Retype only what runs from the line with "738x357 pixels. At" through the end of the entries, exactly and in full, but omit any picture you find.

## Material shown
::::::
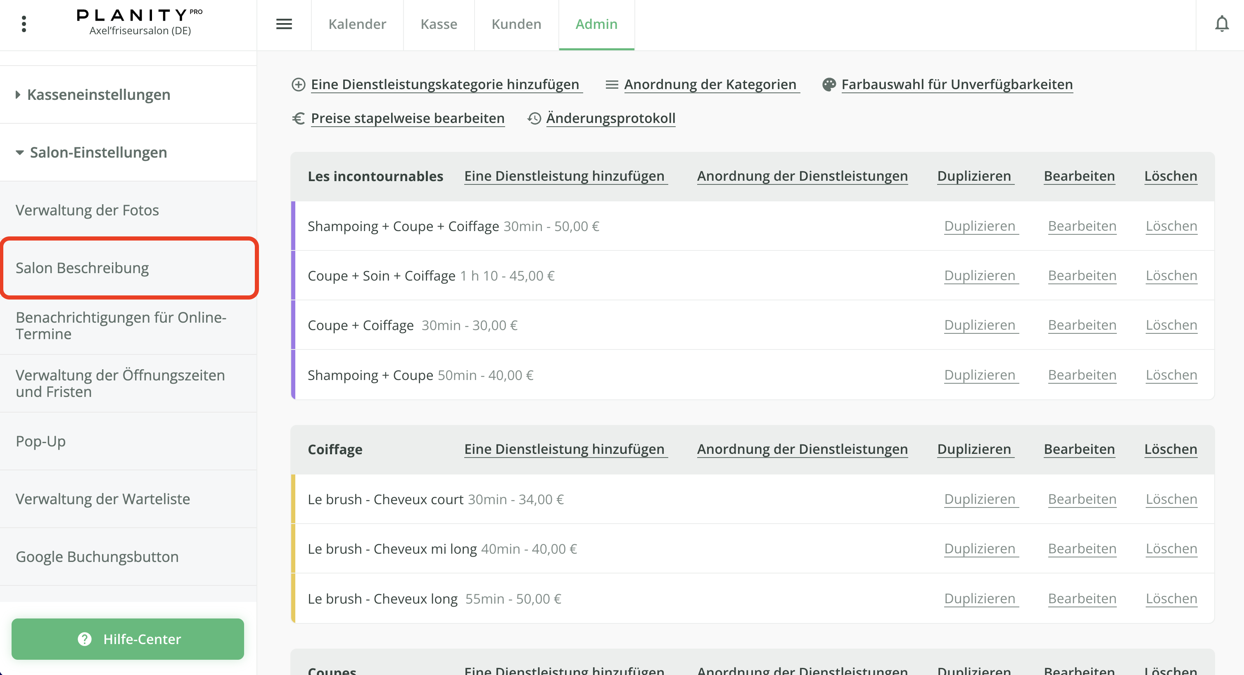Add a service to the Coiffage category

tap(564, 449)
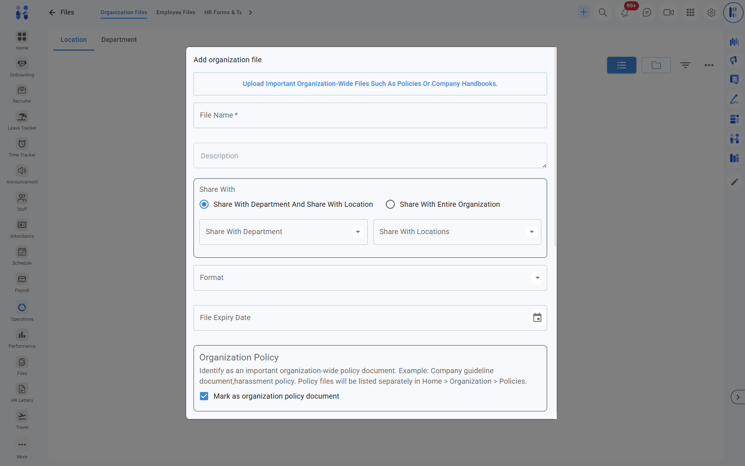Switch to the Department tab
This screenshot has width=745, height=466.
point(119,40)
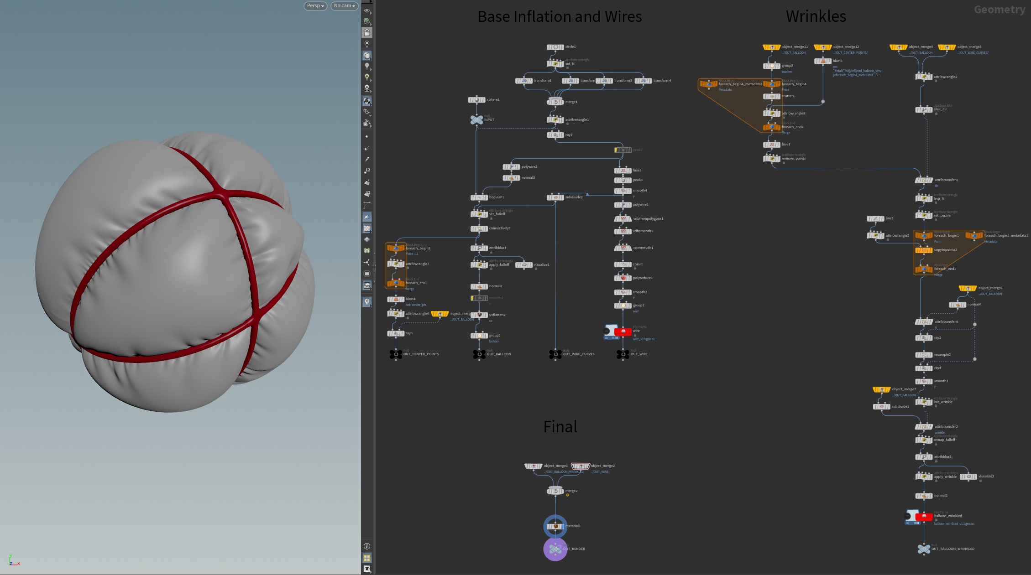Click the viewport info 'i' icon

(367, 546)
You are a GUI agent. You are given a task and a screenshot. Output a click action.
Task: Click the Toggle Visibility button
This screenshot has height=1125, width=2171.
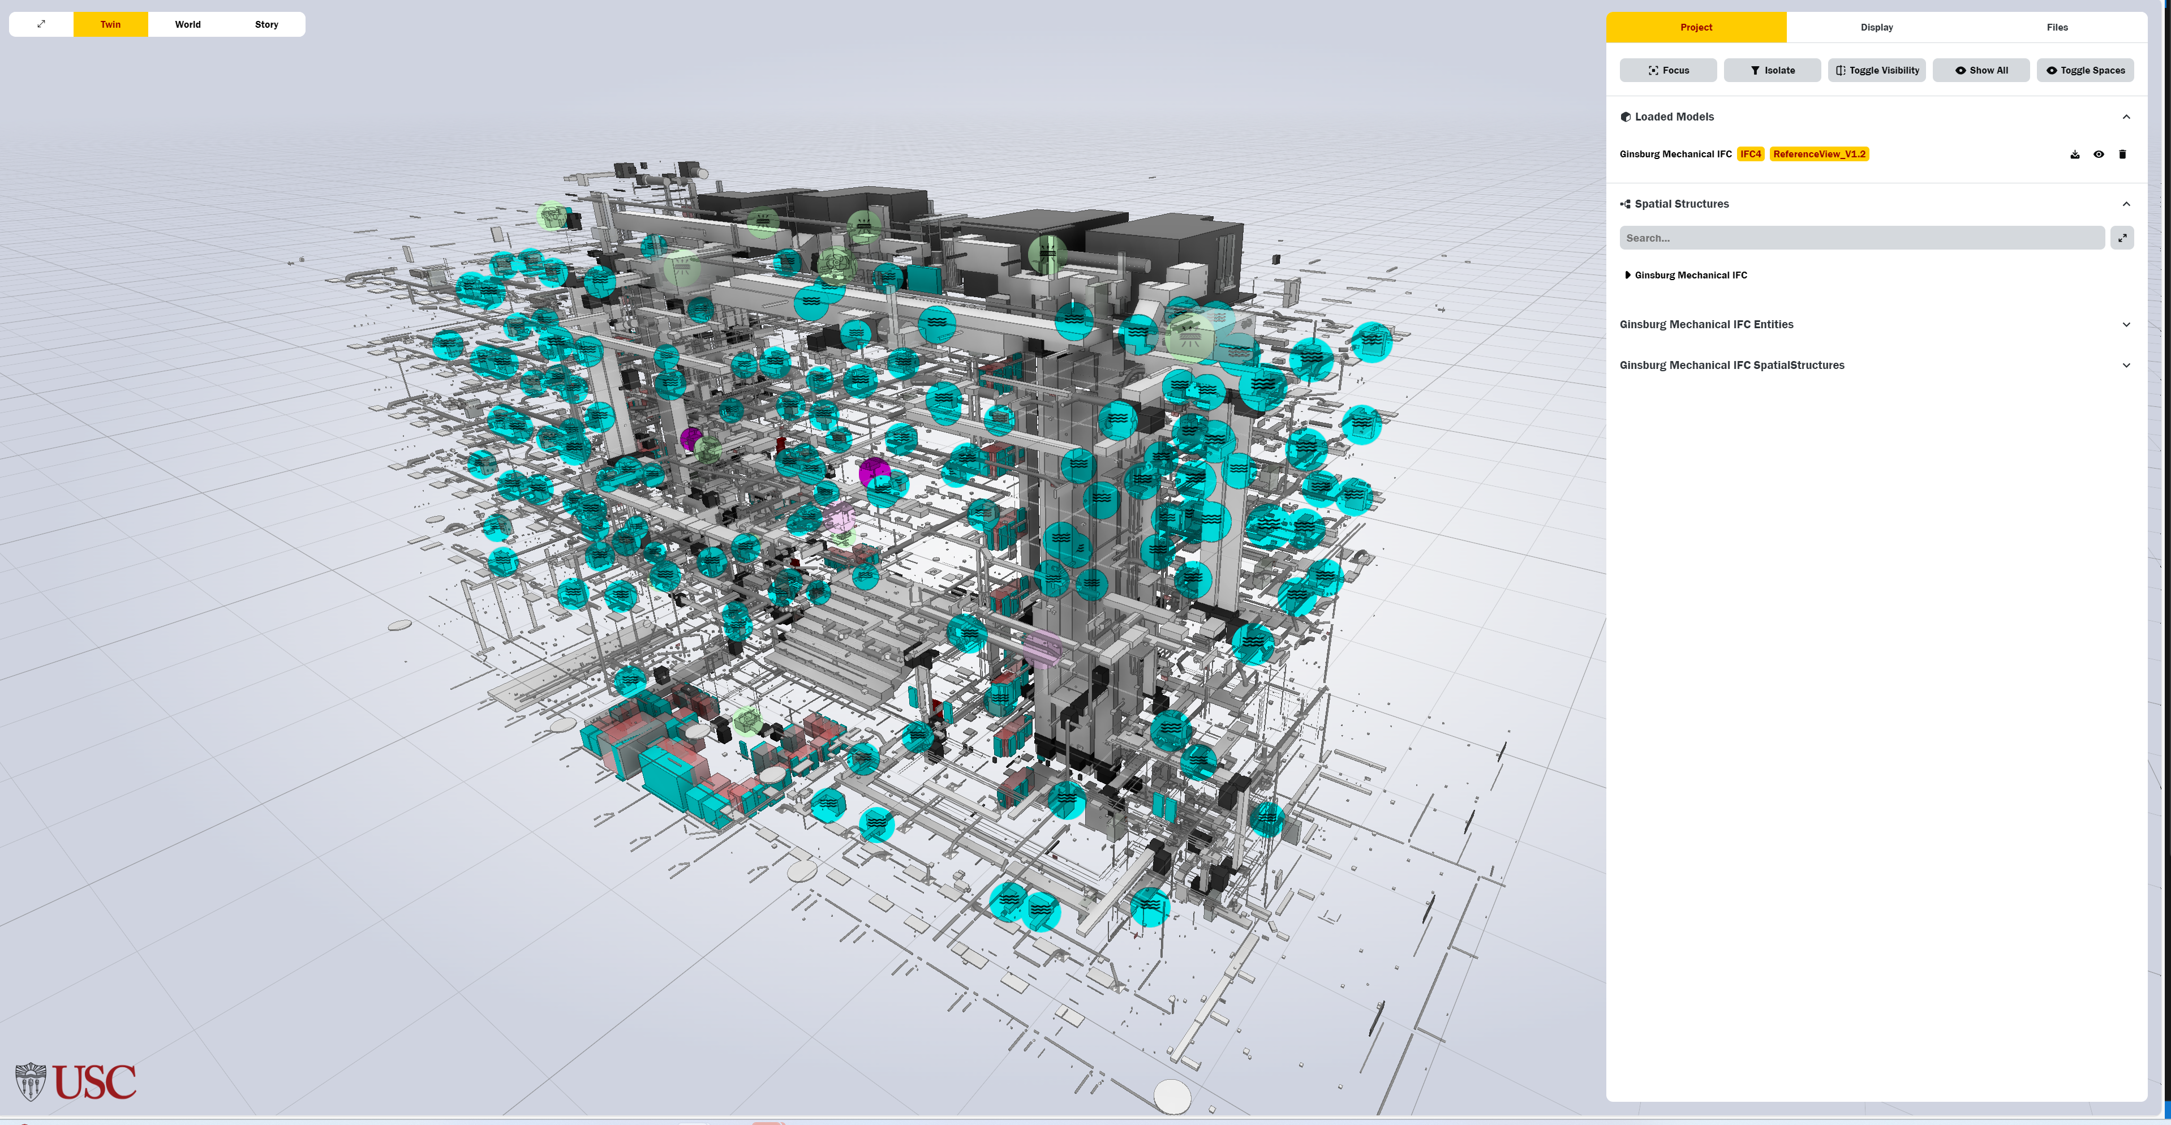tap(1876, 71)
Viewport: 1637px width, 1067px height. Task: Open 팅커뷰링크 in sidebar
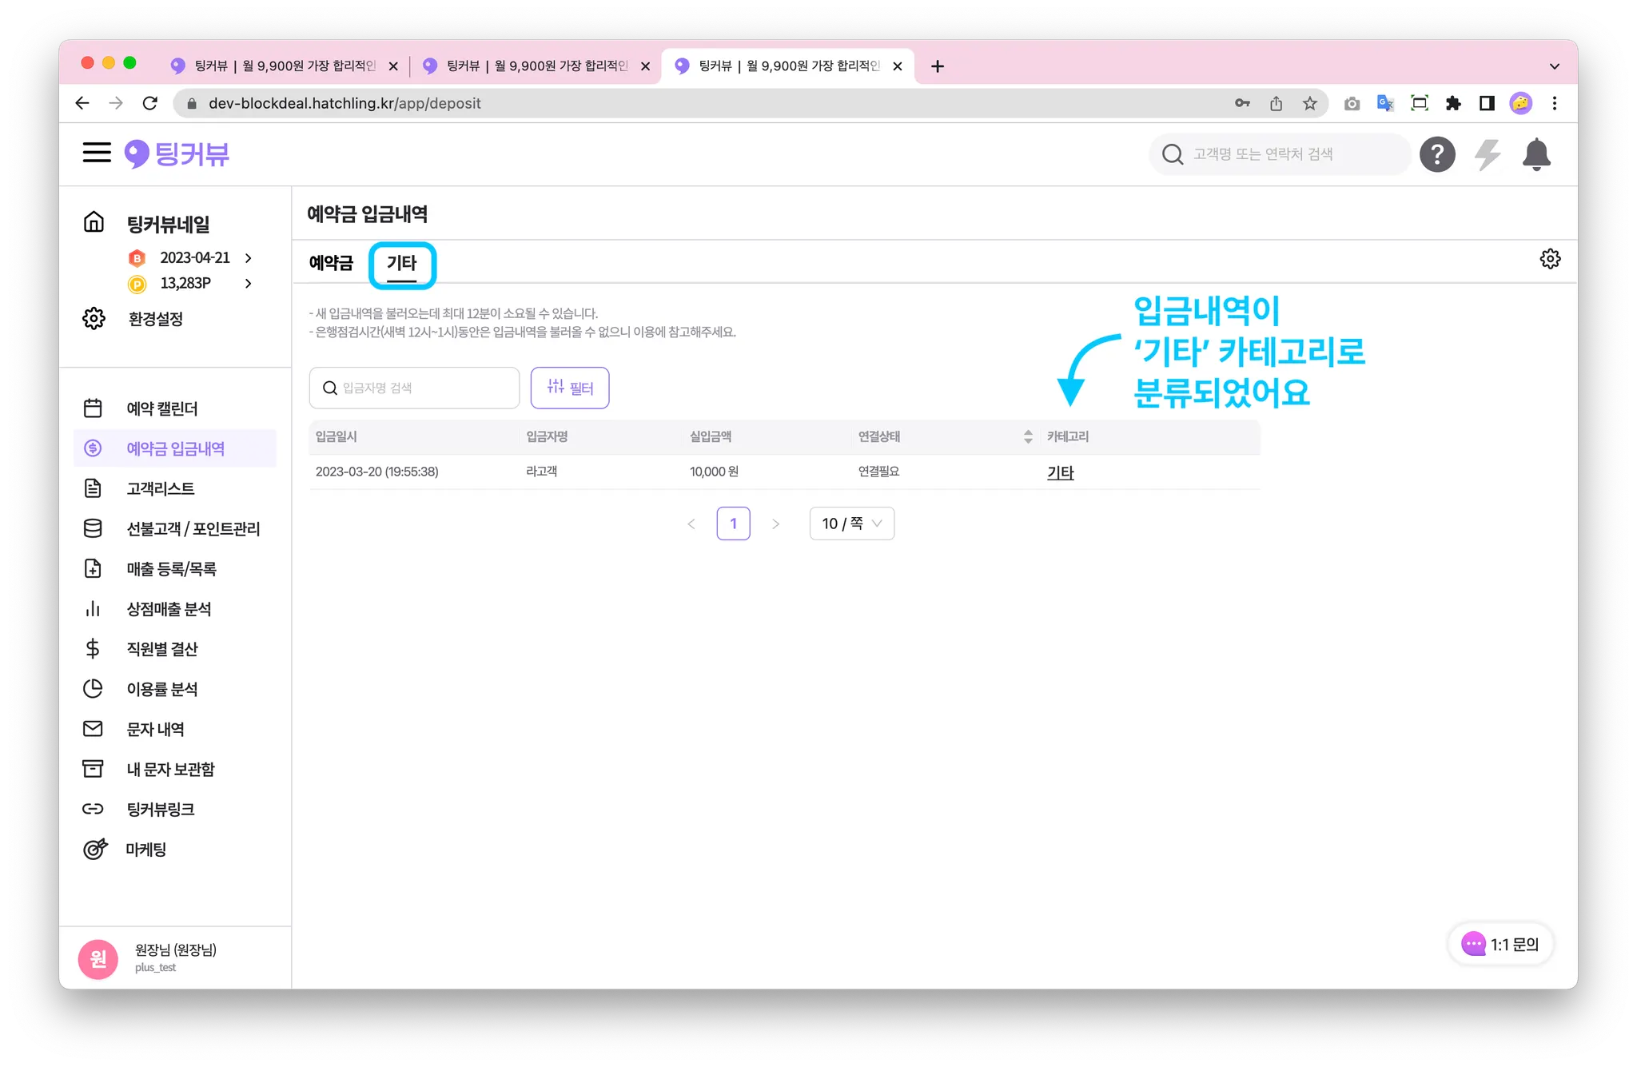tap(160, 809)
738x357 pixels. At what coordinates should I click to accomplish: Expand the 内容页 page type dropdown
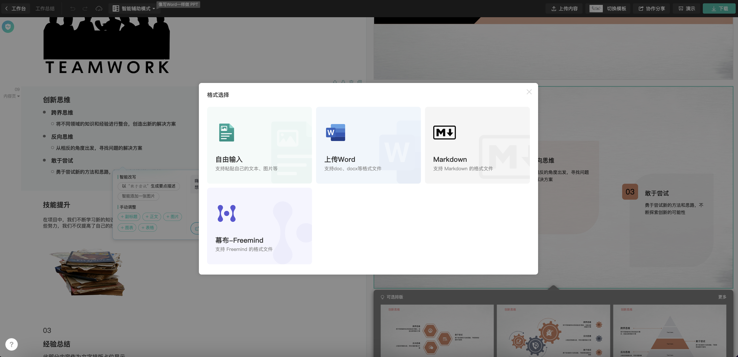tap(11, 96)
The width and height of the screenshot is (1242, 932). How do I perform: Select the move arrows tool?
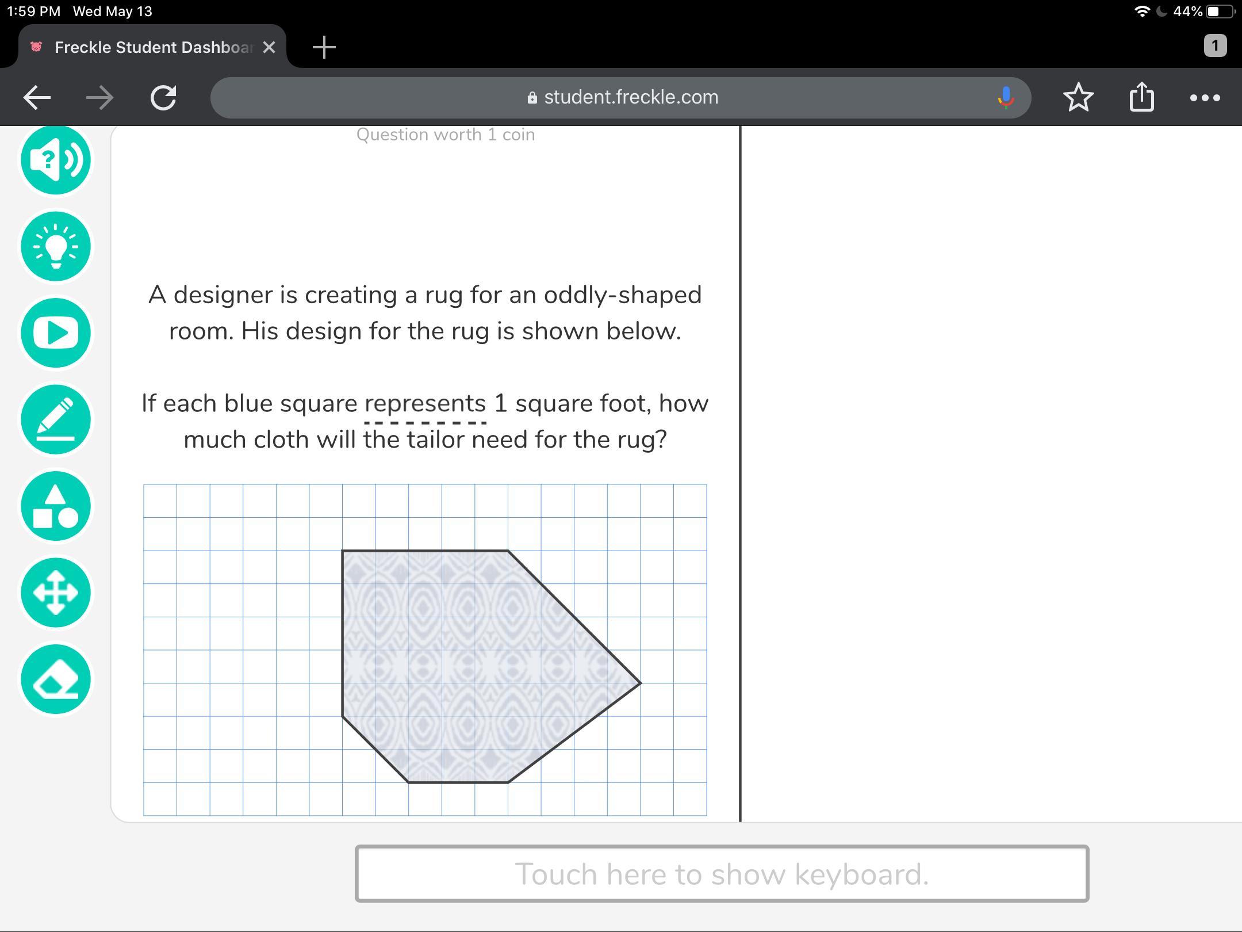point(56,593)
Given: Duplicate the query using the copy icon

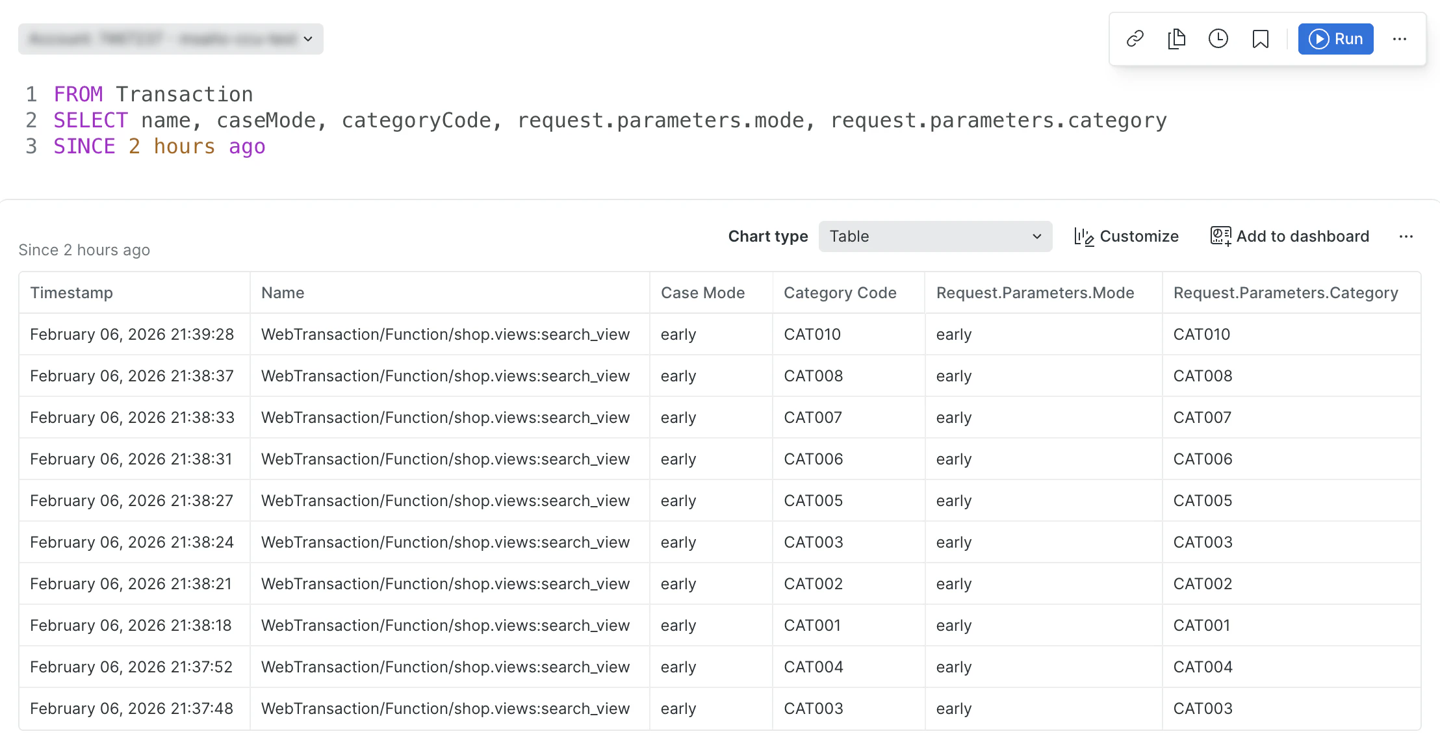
::::::
## Task response
738x357 pixels. At what coordinates should I click to accomplish: Expand the 内容页 page type dropdown
tap(11, 96)
The width and height of the screenshot is (1242, 932). How do I perform: Select the move arrows tool?
point(56,593)
Given: Duplicate the query using the copy icon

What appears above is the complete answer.